En los agradecimientos al equipo de preparación, Petrenko incluyó a Lukács, a Svidrigáilov, a Boyko, a Magomédov y a Mazhulin; Faura presentó a Kershenbaum, a Giroud, a Malam, a Ekström y a “un enfermo de variantes divertidas que permanecería anónimo”.
En ese momento entendí todo. Encontré una nota en la que exponían la supuesta traición, la palabrería obscena de Magomédov contra “otro desertor entre tantos desertores históricos”. Al poco tiempo, Danya se retiró del ajedrez. Su vida descendió a las tristezas más extrañas y se suicidó en su dacha de Peredélkino sin dejar explicación.
El resto de los ajedrecistas rusos se unió a la causa de Magomédov, algunos incluso recordaron la muerte de Alekhine como amenaza.

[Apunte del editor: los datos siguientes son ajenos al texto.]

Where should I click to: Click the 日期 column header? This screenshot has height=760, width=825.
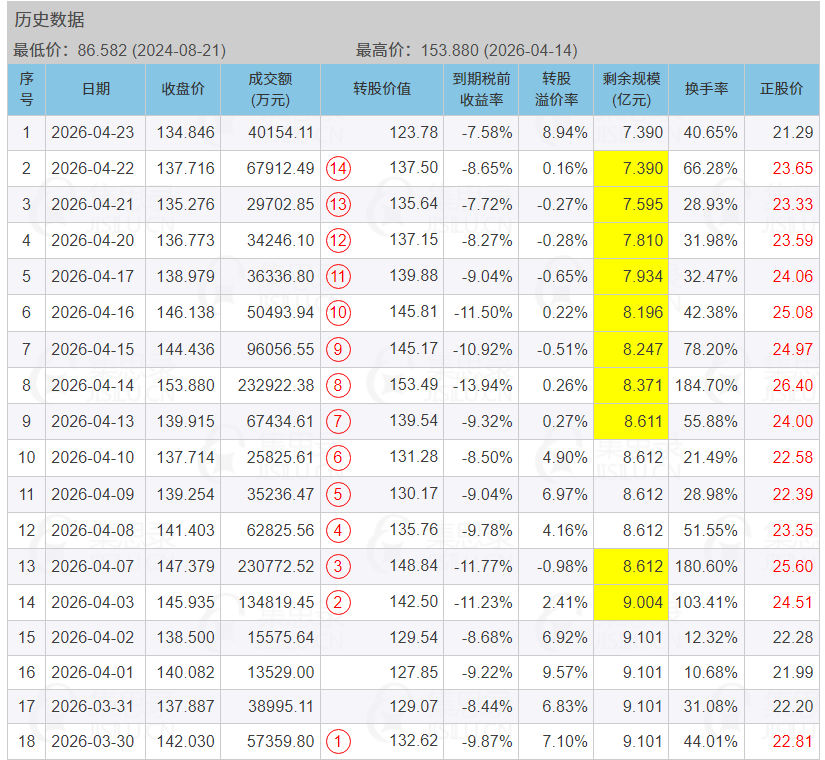pyautogui.click(x=96, y=89)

Antes de desaparecer del medio ajedrecístico, Pavel dio una conferencia de prensa en la que en la que, con lágrimas en los ojos, dijo que lo que había hecho no lo hizo por las patrias ni por las personas: “lo he hecho por amor a las sesenta y cuatro casillas, lo he hecho por el alma del juego.
Se autoexilió aquí. No había muertes sospechosas desde Alekhine, tampoco persecuciones políticas graves: Korchnói vivió muchos años aun habiendo renegado de su patria en la época dorada de la URSS, jugando bajo la bandera suiza. Bien pudo haber seguido jugando, hubiera encontrado una bandera que lo cobijara y lo protegiera.
Puede ser que no hubiera aguantado los reproches ni la politiquería, que hubiera buscado paz en la desaparición; tal vez no pudo con la muerte de Petrenko y el destierro fue su forma de suicidio; puede ser que hubiera cumplido su deber con el juego. “El Gran Maestro Pavel Olégovich Mazhulin lleva quince años desaparecido”, se lee en un artículo. Ahora será una eternidad.